#### Text passage:
Why our solar thermal provides all our hot water needs for most of the year.
On the 6th December outside temp was only 6c although I got a full tank of hot and my panels hit 135c!!
 
Why our solar thermal provides all our hot water needs for most of the year.
My father-in-law said how much money the solar panels were saving him, and we did consider some ourselves, however when he had the smart meter fitted the truth came out. He had no DHW, middle of summer and it was cold, when I came to investigate found supply to pumps etc was marked immersion heater, which had been removed, so he had turned it off, but on turning on still no hot water, it transpired all his hot water was coming from the central heating boiler, and when the smart meter was fitted, they never re-lit the pilot flame, re-lighting boiler did get him hot water, and we assumed the problem was due to him turning the system off, however after the expert came to reactivate the system, best it did was remove chill off the water.

#### Stored records:
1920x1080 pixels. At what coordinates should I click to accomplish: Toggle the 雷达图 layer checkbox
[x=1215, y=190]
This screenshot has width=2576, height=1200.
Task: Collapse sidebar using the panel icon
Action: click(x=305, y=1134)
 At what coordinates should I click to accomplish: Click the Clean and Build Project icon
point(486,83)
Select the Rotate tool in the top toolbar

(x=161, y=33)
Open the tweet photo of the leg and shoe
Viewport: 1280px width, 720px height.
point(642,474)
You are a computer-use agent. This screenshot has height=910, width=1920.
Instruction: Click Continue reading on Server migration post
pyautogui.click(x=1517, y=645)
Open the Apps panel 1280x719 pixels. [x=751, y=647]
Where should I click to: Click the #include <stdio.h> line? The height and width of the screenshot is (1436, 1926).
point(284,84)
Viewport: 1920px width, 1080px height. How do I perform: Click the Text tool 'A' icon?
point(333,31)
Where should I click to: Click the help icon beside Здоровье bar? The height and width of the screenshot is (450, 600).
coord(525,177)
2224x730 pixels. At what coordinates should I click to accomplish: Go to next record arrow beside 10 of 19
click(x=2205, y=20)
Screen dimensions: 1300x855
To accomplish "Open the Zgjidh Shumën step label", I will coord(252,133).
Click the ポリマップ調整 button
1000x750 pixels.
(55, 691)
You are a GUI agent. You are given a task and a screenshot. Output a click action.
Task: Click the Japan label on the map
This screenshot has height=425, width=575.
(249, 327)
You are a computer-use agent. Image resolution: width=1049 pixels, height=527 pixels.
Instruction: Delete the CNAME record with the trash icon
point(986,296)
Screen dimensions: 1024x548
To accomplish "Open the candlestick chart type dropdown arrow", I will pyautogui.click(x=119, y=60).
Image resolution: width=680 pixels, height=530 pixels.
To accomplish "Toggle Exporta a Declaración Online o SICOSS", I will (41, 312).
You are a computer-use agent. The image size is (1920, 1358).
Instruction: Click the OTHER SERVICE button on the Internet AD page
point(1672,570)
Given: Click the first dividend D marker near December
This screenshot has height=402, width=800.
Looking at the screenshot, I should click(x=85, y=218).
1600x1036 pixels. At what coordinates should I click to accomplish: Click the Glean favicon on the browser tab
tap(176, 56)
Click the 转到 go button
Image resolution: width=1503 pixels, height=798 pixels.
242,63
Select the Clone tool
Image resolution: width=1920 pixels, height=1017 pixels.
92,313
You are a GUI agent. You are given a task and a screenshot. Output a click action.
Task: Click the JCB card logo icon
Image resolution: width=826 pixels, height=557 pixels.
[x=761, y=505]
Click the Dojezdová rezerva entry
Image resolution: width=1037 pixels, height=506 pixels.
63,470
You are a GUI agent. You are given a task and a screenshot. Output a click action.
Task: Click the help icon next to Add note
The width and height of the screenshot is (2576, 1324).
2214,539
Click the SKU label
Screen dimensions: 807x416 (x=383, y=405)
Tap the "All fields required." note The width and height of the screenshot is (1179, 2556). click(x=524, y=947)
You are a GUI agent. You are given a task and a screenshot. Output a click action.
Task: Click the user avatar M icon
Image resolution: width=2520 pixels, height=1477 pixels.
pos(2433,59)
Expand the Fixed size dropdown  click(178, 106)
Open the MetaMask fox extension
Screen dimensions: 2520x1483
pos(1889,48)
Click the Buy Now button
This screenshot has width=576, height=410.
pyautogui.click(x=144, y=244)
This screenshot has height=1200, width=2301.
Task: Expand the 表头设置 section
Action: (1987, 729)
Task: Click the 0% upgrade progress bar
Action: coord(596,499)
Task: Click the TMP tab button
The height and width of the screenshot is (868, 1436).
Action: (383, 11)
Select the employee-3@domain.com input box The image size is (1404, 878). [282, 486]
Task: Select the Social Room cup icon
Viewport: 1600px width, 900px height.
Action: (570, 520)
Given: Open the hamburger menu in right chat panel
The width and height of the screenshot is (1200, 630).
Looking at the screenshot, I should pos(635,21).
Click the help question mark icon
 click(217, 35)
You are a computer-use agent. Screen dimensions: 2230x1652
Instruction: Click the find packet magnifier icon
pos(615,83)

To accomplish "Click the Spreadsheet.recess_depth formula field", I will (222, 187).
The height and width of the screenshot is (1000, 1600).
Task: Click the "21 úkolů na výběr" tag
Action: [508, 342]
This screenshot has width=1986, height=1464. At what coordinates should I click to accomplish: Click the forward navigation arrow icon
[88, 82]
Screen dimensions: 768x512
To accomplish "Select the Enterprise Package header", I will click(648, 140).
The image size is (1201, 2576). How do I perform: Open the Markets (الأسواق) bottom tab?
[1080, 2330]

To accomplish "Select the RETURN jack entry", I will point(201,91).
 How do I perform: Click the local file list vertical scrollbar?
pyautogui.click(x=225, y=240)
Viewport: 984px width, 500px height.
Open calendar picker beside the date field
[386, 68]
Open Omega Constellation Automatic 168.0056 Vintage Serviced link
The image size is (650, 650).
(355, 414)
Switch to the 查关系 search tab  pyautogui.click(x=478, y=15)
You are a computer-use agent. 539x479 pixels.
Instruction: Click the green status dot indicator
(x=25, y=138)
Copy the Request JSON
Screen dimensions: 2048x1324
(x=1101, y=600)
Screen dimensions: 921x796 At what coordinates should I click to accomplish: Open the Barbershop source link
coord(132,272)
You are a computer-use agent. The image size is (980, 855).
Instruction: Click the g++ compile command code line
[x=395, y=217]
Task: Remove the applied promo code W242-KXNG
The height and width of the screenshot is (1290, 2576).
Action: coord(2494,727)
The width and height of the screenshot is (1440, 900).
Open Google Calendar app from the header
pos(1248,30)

#### Set task 1:
In the solar thermal passage, what temperature did the panels reach on the 6th December?
#### Set task 2:
Please write the next part of the solar thermal passage, picking up right after its last sentence.

#### Exercise response 1:
135c

#### Exercise response 2:
When I died the new owners fitted a new central heating boiler and did a lot of work on the house so the system was disconnected, but it seems his electric bill had gone down, but gas bill went up, solar panels were a complete flop. We did however live in the most North/East corner of Wales, had we lived further south the outcome may had been different.
 
When I died the new owners
Blimey, I didn't know this forum was a portal to a different realm! :eek: ;)
Joule = the SI unit of work or energy, equal to the work done by a force of one newton when its point of application moves one metre in the direction of action of the force, equivalent to one 3600th of a watt-hour.
Yes we know, but...

One Watt = One Joule / One Second
Is equivalent to
One Joule = One Watt x One Second

Just as...
I = V / R or V = I x R

@robinbanks didn't have it the wrong way around - it's called maths! ;)
 
Could I power an electric shower from my solar batteries?
Only if the inverter can supply the power required for the shower and whatever else is in use at the time.

This would certainly help me save on the cost of gas.
A 30kW gas combi boiler at full power would use 5kWh of gas for a 10 minute shower, cost about 50p.
Entirely irrelevant in the context of a £1000 gas bill.
 
Only if the inverter can supply the power required for the shower and whatever else is in use at the time.


A 30kW gas combi boiler at full power would use 5kWh of gas for a 10 minute shower, cost about 50p.
Entirely irrelevant in the context of a £1000 gas bill.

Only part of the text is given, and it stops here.